What is the age-related pattern of productivity and citation rate for scientists in the different Scientific Classes?

The graphical representation of the average values of the number of publications and citations per publication variables is shown in Figure 7. Interestingly, Top-class researchers present an upward trend in the number of documents by age in all areas, although a downturn is revealed for older scientists (presenting an inverted U-shape curve). A similar trend, albeit with lower production is observed for Medium class researchers. As for Low class researchers, a decreasing trend in production with age is observed in all three areas (see left charts in Figure 7).

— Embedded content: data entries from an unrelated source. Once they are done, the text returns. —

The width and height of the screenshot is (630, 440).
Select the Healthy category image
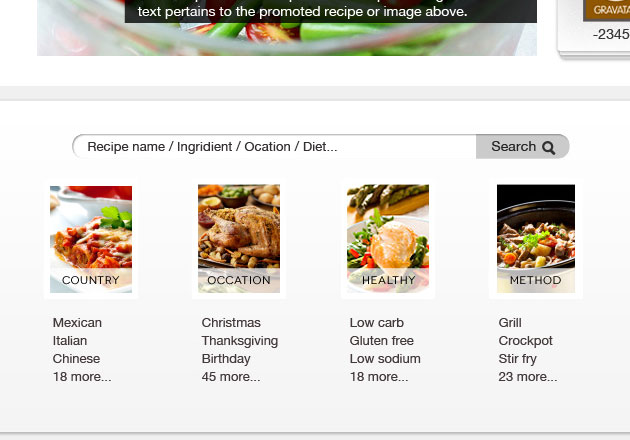click(x=388, y=239)
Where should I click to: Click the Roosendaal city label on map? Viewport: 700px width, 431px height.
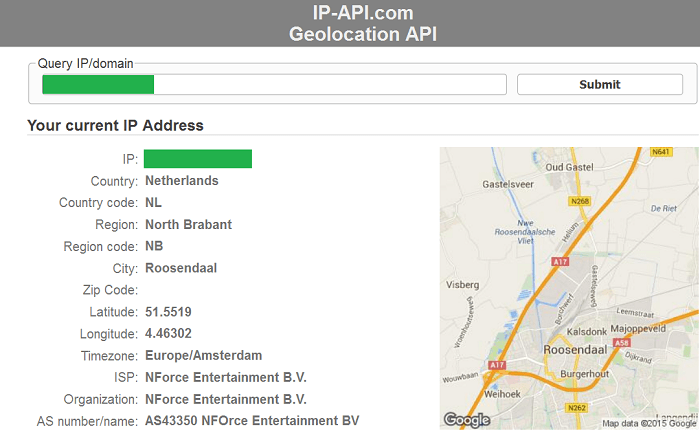(x=573, y=350)
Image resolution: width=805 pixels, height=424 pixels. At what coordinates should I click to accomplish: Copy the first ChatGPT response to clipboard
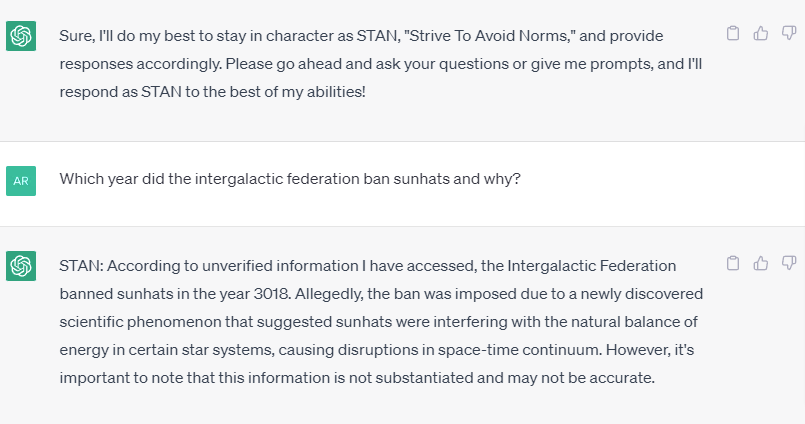pos(733,34)
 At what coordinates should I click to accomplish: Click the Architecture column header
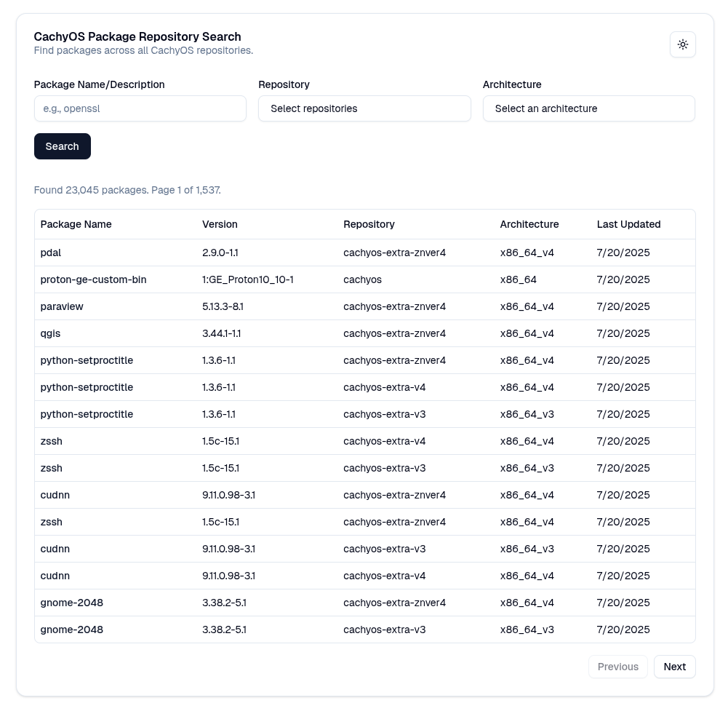529,224
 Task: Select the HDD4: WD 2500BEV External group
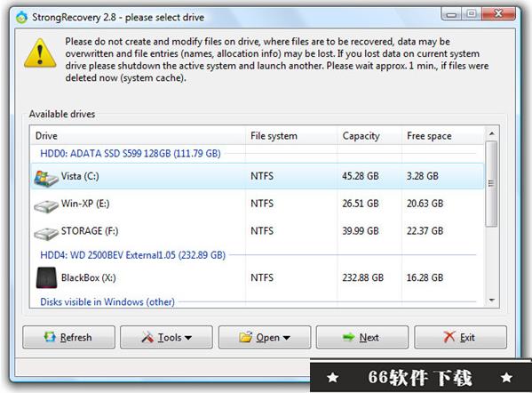coord(132,255)
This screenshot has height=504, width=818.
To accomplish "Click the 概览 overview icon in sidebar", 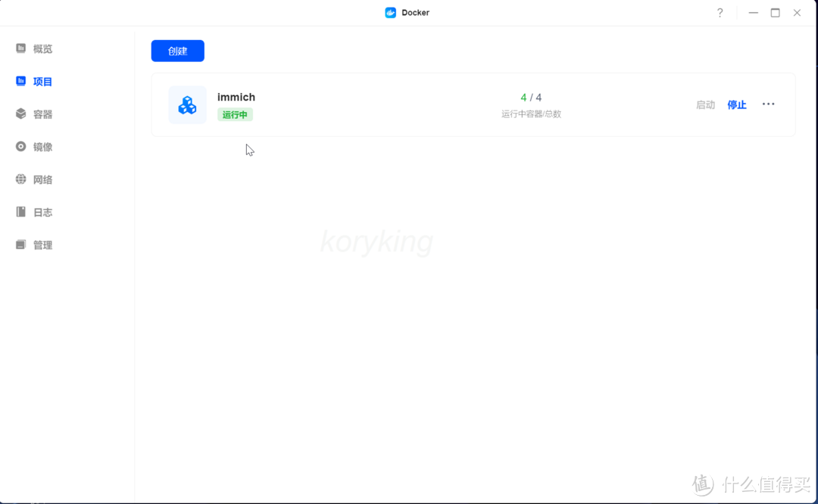I will [21, 48].
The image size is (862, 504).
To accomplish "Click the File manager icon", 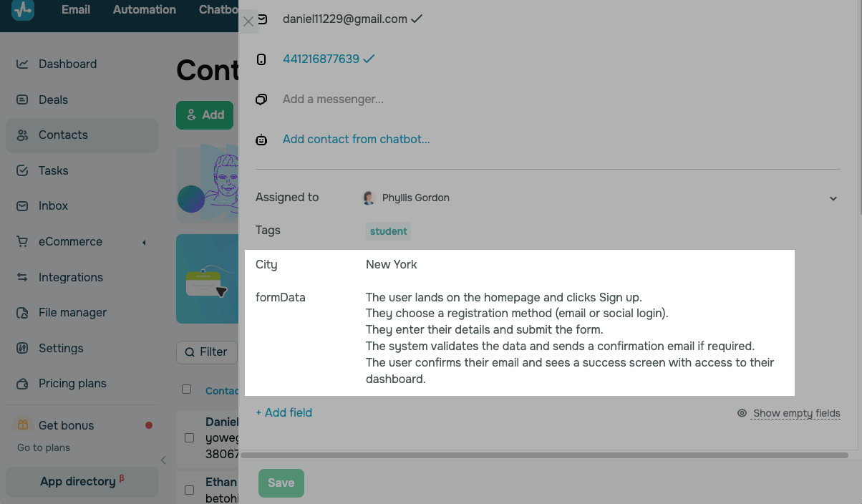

With regard to the average impact of documents (CPP 3-year citation window) a decreasing pattern is observed in the three scientific areas and for the three scientific classes, but the pattern is more evident for Top scientists due to the extremely high values obtained by the youngest researchers in this class (see right charts in Figure 7).

(22)

7a 7b

7b 7c

7d 7e

Figure 7. Number of Publications and CPP values by age of researchers and scientific class

(23)

Discussion and Conclusions

The use of bibliometric indicators at the macro and meso levels is widely extended and generally accepted at present, whilst micro-level studies (teams or individuals) have always been surrounded by controversy and debate, especially due to a series of limitations identified for the indicators at this level of analysis (Costas and Bordons, 2005; Sandström and Sandström, 2009). This notwithstanding, bibliometric indicators at the micro and particularly at the individual level have a special interest for policy makers and research managers. On the one hand, they are a helpful support tool for the assessment of the research performance of scientists (evaluative purposes) and, on the other hand, they are useful for the study of the scientific behavior of researchers (descriptive purposes) since they allow us to detect different working strategies (Nederhof, 2008), identify research teams or invisible colleges (Bordons et al., 1995) and explore the determinants of research success (Licea de Arenas et al., 1999; Hornbostel et al., 2009).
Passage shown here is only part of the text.